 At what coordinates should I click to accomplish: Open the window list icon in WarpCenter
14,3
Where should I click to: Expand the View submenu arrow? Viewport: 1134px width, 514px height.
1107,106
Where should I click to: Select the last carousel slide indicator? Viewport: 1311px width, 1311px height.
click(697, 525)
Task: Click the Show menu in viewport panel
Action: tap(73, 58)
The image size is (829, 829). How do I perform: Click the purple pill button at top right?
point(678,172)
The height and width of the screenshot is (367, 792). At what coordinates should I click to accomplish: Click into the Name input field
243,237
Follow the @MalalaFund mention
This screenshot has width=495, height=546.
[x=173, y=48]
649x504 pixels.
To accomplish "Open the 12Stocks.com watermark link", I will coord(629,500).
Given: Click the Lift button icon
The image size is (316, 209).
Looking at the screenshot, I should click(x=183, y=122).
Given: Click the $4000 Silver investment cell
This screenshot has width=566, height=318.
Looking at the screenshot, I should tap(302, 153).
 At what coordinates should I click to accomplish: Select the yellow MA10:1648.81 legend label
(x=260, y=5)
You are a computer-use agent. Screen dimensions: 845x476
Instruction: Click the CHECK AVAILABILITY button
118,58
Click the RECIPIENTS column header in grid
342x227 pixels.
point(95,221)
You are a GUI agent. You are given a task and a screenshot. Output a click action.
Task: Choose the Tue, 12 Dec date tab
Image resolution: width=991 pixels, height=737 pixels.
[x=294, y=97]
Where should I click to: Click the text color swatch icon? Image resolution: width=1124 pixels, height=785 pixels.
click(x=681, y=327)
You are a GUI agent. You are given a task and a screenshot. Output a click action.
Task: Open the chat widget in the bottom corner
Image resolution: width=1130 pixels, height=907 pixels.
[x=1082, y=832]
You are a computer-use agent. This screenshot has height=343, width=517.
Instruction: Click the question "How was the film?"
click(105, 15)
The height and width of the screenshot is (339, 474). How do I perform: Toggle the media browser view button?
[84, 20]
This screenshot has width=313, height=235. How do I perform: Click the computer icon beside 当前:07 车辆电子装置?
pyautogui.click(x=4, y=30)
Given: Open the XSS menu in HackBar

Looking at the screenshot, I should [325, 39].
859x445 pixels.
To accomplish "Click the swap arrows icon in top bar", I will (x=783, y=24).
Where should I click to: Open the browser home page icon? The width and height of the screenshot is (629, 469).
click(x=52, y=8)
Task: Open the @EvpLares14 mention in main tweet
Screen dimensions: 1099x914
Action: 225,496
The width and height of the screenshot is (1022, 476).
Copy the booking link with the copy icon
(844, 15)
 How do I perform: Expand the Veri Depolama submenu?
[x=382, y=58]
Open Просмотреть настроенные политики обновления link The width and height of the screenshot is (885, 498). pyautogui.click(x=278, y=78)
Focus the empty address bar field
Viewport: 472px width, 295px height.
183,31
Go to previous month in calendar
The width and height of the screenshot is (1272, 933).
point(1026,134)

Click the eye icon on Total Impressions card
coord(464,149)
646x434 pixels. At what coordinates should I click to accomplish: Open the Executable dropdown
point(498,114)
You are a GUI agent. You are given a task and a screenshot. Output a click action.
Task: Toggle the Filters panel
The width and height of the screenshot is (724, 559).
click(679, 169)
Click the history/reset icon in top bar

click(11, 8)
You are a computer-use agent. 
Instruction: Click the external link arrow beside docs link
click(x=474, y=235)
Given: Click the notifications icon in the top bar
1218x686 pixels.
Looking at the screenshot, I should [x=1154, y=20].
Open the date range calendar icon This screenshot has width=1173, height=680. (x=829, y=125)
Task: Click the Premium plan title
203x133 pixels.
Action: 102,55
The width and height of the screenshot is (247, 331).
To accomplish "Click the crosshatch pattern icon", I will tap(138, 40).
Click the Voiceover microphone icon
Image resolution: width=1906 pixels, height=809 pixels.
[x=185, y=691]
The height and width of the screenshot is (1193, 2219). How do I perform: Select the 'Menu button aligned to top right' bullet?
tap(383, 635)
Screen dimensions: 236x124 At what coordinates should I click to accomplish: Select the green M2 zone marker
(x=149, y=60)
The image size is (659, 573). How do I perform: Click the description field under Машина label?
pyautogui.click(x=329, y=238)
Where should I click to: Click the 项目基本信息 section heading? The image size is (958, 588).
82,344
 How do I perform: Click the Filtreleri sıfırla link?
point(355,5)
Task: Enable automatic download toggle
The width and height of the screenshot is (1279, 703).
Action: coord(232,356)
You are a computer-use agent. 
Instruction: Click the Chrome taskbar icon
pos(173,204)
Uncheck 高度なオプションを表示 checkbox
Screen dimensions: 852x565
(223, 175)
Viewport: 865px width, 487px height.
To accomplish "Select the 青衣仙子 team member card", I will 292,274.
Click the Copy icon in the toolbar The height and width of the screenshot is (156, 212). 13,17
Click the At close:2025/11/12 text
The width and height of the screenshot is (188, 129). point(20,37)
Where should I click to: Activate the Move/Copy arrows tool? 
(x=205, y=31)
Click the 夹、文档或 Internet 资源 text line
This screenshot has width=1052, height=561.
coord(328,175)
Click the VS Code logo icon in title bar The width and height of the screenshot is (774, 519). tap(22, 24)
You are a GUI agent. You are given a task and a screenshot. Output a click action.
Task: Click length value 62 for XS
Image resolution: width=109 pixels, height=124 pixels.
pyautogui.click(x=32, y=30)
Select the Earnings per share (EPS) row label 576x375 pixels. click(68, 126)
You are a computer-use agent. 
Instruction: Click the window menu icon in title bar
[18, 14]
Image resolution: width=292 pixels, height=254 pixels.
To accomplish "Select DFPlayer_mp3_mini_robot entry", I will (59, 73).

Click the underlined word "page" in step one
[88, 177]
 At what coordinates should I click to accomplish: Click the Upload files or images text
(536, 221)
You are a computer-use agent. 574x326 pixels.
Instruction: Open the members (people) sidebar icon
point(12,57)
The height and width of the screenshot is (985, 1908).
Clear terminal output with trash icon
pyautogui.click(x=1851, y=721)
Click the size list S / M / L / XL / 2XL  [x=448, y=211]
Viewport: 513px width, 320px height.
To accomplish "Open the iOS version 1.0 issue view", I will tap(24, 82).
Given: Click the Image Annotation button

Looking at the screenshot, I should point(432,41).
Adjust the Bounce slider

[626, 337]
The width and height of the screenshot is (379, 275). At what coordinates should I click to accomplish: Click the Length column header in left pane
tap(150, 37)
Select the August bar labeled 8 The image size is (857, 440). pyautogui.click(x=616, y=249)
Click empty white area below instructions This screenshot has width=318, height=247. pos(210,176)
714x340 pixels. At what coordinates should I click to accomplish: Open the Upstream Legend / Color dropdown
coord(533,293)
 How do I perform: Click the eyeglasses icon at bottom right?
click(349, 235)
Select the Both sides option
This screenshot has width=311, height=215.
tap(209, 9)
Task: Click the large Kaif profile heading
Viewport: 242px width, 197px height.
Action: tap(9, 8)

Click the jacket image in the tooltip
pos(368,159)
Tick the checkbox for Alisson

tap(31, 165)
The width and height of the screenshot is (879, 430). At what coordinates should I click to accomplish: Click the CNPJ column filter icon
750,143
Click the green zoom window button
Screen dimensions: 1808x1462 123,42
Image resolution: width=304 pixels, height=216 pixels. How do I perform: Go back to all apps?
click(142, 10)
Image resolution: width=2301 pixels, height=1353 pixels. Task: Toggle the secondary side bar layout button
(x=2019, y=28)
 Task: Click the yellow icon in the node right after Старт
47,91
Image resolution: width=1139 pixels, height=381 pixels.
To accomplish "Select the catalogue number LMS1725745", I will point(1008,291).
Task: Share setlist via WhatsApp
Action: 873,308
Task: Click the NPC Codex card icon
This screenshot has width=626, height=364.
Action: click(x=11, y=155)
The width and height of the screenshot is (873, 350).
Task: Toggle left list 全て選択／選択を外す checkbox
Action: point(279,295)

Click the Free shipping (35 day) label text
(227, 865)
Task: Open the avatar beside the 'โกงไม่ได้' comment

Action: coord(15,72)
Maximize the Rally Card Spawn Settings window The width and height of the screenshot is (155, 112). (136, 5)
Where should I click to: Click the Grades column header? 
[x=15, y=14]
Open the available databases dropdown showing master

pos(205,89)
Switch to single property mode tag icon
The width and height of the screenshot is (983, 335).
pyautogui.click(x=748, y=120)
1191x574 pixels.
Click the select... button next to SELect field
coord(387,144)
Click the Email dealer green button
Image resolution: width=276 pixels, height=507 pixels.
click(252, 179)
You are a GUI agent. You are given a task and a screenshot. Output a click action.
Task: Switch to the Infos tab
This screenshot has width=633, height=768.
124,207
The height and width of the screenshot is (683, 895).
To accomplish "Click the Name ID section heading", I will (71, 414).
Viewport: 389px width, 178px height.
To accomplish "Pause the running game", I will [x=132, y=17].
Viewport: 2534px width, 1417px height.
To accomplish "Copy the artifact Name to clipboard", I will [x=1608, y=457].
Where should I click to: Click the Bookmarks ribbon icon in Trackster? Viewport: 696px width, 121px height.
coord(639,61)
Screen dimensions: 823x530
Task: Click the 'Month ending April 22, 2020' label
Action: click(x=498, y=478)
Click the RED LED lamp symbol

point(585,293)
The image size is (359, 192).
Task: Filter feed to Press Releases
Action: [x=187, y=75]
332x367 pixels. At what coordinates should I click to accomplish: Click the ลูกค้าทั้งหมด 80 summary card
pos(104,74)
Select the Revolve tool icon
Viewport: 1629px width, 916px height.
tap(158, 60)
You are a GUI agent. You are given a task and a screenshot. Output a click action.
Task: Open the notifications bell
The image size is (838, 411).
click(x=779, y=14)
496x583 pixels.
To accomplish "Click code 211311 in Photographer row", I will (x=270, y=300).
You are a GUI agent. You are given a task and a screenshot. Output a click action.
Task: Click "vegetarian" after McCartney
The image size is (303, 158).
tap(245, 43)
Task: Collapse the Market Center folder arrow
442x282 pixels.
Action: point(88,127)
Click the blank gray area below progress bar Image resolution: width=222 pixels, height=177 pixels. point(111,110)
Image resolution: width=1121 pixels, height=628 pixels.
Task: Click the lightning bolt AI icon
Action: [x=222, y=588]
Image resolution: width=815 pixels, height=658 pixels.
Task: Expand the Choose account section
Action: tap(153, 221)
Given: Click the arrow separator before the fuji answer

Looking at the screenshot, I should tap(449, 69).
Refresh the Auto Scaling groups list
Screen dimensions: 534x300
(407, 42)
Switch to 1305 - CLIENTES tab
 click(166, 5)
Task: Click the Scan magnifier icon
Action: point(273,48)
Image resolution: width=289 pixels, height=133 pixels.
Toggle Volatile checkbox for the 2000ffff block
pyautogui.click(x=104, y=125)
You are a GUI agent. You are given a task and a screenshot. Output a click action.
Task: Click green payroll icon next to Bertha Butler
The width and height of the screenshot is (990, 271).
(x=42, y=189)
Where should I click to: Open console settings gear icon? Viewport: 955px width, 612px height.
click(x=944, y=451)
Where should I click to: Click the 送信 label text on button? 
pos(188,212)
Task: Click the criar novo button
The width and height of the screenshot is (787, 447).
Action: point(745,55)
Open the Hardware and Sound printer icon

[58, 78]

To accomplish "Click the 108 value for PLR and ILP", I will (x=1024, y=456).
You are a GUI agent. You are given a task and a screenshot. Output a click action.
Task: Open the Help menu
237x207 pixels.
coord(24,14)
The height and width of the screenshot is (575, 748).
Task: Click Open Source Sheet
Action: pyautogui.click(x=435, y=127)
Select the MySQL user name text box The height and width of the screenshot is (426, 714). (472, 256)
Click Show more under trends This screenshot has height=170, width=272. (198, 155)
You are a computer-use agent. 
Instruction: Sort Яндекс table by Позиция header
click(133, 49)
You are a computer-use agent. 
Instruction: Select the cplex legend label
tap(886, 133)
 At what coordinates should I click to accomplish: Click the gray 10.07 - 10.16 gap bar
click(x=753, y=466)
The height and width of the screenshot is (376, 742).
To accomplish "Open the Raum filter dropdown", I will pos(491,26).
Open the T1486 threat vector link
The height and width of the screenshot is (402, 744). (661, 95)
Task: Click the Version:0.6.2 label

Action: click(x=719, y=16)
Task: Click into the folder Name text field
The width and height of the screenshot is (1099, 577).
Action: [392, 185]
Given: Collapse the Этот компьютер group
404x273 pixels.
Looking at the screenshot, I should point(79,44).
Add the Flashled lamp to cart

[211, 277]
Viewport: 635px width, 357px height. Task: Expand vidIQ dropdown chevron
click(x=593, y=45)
○ ○ ○
Swap "carousel" for "slider" in the part of the records that opens with the line containing "Where should I click to: Expand" and closes with the line containing "point(678,172)". Give back only that part, with everything else left as it is.

Where should I click to: Expand the View submenu arrow? Viewport: 1134px width, 514px height.
1107,106
Where should I click to: Select the last slider slide indicator? Viewport: 1311px width, 1311px height.
click(697, 525)
Task: Click the Show menu in viewport panel
Action: tap(73, 58)
The image size is (829, 829). How do I perform: Click the purple pill button at top right?
point(678,172)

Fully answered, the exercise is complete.